A special event to promote human resource development was organized by IEEE ComSoc Thailand with the ECTI Association on 20 May 2017 at engineering faculty, Rajamangala University of Technology Phra Nakhon in Bangkok. From the history, there was a long time and wide gap locally between physics and electrical engineering. Then, experts from both fields were invited to give an initial solution for making both societies closer.
Starting with the statement on the technical gap, there are various examples shedding light on the confusion between this brother community. Those are, for instance, in the new quantum communication field, as the quantum satellite, quantum repeater, and quantum “HACKING”. In particular, the latter is that the method to steal photons at the owner’s private place by opening the machine with heavily using optical and electronic tools along with the invited hacker (without consideration to the data at any storage nor password or other properties!). Borrowing the word hacking from classical IT by physicists, however different the meaning is mostly from the original, is a good illustration. Furthermore, a number of other ambiguous stories are still waiting to be clarified.
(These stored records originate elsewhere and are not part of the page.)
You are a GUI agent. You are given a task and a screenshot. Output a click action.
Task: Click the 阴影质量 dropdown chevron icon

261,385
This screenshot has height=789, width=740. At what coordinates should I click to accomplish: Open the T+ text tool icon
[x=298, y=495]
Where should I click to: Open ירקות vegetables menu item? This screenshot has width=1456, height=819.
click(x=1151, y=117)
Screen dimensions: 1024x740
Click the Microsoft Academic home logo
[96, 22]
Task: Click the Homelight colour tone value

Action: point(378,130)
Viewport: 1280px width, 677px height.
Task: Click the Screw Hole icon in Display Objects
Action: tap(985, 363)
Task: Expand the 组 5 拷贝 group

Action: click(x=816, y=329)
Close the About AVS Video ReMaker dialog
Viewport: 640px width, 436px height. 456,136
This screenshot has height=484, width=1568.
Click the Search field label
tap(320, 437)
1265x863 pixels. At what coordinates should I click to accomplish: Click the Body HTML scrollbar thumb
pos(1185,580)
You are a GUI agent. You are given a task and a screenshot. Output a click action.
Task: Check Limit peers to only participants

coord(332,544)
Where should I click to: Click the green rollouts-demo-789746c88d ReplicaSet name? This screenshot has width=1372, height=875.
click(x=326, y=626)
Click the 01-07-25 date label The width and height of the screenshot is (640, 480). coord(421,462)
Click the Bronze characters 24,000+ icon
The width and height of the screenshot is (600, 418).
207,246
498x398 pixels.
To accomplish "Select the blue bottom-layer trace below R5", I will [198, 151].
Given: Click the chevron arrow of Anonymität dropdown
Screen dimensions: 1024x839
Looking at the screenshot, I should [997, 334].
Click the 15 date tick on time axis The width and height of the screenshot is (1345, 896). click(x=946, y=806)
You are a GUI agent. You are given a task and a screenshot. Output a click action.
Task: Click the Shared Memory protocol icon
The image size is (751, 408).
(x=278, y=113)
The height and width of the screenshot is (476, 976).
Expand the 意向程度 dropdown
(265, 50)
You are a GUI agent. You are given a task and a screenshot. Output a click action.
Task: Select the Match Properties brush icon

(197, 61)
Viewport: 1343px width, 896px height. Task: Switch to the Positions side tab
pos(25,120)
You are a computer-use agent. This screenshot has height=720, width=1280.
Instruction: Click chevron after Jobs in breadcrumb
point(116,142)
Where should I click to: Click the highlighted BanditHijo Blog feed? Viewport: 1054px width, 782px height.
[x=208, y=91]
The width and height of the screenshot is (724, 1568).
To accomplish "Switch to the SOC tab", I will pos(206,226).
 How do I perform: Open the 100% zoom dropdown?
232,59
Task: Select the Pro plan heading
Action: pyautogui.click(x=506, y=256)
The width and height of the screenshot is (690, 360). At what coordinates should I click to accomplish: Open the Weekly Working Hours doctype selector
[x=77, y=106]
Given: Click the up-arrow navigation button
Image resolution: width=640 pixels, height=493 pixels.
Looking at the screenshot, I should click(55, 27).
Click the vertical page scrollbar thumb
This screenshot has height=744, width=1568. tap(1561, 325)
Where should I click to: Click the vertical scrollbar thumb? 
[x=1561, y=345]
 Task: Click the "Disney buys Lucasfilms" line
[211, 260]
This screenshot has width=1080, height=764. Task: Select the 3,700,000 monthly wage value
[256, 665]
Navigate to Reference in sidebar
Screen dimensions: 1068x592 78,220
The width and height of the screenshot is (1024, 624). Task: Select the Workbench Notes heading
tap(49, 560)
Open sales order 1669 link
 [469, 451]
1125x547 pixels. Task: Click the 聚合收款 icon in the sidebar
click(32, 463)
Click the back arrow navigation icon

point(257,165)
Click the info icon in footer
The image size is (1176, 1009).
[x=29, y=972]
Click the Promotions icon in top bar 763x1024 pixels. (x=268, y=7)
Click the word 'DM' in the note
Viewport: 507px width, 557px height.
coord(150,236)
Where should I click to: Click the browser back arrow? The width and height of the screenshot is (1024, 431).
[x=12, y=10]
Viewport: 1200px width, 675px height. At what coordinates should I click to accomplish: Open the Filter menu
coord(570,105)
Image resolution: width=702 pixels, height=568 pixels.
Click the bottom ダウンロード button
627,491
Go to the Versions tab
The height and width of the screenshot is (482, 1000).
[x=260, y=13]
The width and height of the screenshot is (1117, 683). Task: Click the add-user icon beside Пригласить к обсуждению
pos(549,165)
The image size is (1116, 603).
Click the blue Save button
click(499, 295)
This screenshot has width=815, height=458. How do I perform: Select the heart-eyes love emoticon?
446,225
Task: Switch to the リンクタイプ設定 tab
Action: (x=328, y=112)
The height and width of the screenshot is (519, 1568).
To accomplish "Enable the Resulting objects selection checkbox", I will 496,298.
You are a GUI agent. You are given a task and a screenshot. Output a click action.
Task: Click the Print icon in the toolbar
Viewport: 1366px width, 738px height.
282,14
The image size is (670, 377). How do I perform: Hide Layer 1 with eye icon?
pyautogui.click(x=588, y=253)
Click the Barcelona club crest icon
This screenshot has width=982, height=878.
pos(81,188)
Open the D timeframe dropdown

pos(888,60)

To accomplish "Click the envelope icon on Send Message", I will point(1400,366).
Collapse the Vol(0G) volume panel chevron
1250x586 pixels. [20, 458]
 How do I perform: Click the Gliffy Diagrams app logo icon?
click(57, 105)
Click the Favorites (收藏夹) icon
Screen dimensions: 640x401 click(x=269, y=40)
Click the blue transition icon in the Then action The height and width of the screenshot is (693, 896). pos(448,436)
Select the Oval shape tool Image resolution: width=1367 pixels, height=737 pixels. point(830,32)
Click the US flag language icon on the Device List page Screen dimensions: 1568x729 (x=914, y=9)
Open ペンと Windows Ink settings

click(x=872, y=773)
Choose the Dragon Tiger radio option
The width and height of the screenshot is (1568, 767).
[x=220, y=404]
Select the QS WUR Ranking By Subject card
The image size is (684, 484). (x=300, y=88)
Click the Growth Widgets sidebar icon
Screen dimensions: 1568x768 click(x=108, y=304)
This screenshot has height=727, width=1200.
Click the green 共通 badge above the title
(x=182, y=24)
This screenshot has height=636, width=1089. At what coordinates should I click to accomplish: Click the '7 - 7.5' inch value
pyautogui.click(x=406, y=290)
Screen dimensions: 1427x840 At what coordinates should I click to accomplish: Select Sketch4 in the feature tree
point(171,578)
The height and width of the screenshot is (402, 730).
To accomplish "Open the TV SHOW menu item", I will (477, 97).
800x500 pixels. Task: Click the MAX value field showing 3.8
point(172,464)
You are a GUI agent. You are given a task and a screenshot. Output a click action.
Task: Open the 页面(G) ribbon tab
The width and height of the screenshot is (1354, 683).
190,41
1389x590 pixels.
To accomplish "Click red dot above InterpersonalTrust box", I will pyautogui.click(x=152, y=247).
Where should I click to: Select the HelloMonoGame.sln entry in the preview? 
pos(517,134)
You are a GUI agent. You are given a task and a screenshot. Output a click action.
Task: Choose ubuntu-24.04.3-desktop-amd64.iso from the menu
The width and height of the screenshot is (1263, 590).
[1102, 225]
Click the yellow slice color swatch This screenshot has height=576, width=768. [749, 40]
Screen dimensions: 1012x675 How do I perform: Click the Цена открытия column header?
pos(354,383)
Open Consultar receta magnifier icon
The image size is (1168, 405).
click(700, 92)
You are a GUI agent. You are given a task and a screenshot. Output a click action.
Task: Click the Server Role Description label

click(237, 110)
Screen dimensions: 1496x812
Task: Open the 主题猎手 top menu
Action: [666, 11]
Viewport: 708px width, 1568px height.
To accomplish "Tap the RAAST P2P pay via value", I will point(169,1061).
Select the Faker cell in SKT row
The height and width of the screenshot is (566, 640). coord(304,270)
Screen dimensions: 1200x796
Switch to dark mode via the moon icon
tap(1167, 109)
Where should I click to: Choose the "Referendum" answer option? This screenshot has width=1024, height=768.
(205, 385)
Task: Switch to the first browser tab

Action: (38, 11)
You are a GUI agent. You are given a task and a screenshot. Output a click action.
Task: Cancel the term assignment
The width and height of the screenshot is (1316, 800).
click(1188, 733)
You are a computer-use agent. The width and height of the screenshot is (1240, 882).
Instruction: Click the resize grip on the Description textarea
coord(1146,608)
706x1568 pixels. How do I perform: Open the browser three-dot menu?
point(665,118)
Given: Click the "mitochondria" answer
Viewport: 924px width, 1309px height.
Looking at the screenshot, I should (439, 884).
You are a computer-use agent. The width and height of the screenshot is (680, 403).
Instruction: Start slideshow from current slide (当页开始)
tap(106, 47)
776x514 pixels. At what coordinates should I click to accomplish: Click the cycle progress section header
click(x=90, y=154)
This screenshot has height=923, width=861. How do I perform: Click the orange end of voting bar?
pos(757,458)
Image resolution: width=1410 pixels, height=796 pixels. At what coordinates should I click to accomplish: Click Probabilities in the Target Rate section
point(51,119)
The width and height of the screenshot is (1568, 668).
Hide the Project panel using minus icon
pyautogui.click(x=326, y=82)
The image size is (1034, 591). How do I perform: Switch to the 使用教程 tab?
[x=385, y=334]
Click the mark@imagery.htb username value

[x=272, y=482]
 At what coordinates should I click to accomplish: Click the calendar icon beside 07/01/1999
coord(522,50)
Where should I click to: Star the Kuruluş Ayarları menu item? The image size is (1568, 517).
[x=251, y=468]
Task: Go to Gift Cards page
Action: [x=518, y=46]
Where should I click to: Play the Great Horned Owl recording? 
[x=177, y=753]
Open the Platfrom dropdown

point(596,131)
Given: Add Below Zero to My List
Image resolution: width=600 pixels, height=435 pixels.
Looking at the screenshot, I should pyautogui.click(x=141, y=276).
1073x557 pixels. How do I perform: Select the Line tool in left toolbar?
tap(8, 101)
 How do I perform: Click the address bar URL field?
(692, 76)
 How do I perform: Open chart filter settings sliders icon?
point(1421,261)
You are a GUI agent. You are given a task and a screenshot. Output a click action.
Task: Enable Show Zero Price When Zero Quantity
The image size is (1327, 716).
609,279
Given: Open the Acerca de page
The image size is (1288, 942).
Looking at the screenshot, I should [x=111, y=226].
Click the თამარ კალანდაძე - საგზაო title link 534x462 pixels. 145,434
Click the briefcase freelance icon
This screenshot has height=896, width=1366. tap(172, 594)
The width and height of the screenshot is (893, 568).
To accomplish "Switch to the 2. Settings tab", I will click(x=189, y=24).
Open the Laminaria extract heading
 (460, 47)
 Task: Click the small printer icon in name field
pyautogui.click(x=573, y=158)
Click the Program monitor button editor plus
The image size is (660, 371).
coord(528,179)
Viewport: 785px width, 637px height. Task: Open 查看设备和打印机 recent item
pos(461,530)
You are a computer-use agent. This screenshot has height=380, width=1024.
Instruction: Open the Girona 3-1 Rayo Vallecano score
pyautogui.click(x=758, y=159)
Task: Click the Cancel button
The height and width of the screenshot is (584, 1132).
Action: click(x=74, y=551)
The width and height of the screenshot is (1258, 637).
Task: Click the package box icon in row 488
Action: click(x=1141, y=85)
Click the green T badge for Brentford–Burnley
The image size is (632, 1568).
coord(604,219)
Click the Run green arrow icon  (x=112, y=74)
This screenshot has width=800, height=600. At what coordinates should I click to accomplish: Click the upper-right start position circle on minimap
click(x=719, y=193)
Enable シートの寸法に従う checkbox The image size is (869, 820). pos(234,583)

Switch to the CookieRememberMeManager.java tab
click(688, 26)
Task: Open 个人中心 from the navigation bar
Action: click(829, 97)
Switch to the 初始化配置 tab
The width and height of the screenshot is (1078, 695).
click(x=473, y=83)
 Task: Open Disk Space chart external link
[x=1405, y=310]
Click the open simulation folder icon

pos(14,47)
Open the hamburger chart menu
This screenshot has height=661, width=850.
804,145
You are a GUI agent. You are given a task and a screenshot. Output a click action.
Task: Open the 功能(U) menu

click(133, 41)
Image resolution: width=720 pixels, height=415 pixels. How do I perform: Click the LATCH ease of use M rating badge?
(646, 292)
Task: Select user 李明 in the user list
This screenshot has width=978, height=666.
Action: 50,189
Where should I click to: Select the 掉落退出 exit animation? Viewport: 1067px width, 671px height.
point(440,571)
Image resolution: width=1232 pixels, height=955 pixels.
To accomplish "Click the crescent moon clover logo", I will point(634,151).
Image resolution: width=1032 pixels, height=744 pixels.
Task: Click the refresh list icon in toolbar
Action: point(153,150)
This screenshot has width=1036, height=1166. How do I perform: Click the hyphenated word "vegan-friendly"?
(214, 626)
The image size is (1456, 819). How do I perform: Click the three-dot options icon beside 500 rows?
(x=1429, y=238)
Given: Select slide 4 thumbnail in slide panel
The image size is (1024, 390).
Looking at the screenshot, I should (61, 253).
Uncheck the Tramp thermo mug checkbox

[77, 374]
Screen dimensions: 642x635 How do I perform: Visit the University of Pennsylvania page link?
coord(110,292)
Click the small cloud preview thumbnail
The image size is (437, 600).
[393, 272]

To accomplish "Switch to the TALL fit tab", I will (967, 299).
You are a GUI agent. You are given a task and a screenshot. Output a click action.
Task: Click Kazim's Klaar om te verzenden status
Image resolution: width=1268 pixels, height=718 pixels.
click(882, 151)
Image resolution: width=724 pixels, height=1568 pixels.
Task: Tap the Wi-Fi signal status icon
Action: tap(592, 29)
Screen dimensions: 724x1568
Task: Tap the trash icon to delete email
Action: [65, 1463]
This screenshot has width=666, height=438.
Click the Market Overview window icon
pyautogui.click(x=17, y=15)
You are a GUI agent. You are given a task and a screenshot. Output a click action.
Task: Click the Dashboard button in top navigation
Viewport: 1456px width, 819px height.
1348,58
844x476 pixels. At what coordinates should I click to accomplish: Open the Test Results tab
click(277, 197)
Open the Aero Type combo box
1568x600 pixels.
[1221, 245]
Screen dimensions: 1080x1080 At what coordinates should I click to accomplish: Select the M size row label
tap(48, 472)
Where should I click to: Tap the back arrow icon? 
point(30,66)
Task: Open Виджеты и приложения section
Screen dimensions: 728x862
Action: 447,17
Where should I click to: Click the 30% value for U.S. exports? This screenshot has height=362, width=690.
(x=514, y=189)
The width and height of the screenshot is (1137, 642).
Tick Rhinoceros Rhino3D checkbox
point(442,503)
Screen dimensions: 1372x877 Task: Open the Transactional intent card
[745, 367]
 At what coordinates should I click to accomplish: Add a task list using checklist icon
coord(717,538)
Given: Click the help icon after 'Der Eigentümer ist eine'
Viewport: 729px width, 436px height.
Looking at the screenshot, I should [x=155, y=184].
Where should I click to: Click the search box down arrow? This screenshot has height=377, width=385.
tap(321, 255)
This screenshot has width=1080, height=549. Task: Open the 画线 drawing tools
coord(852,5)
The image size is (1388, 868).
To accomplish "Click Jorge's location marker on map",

In addition to the above technical side, there are also other arguments apparently shown among local physicists and electrical/communication engineers as in human resource management, educational systems and support policy, R&D budget, their priorities in national S&T roadmaps, etc.
Initially, the IEEE ComSoc Thailand chapter agreed to help bridge that junction. The first dinner talk was then launched in order to track back on 100 years of Thai physics history and its brother, electrical engineering. We invited two colleagues from both communities who already spent more than 50 years of their working life in. They are Assoc. Dr. Narong Yoothanom, who is 75 years old and a senior advisor, a top class in electrical/communication engineering school, and Prof. Emeritus Thiraphat Vilaithong, who is 72 years old, a physicist and the director of the Thailand Center of Excellence in Physics.
During the talk, we all learned the history of both sides compared to many related cases overseas. By looking forward to the next decade, networking people of both societies, “engineering the physics”, expanding or setting up further joint activities, are also discussed impressively.
Seventy people (IEEE members and non-members from universities, industry, and others) as well as a former deputy Minister of Science and Technology, attended this free event with a buffet dinner. Pictures and a sound recording are available at www. quantum-thai.org/dinner-talk.
After talking and filling (some part of) the gap by people from both societies, another absolute question awaiting everyone to answer was on at the end.
How far is the gap between Thai physics and electrical/communication engineering and those of developed countries?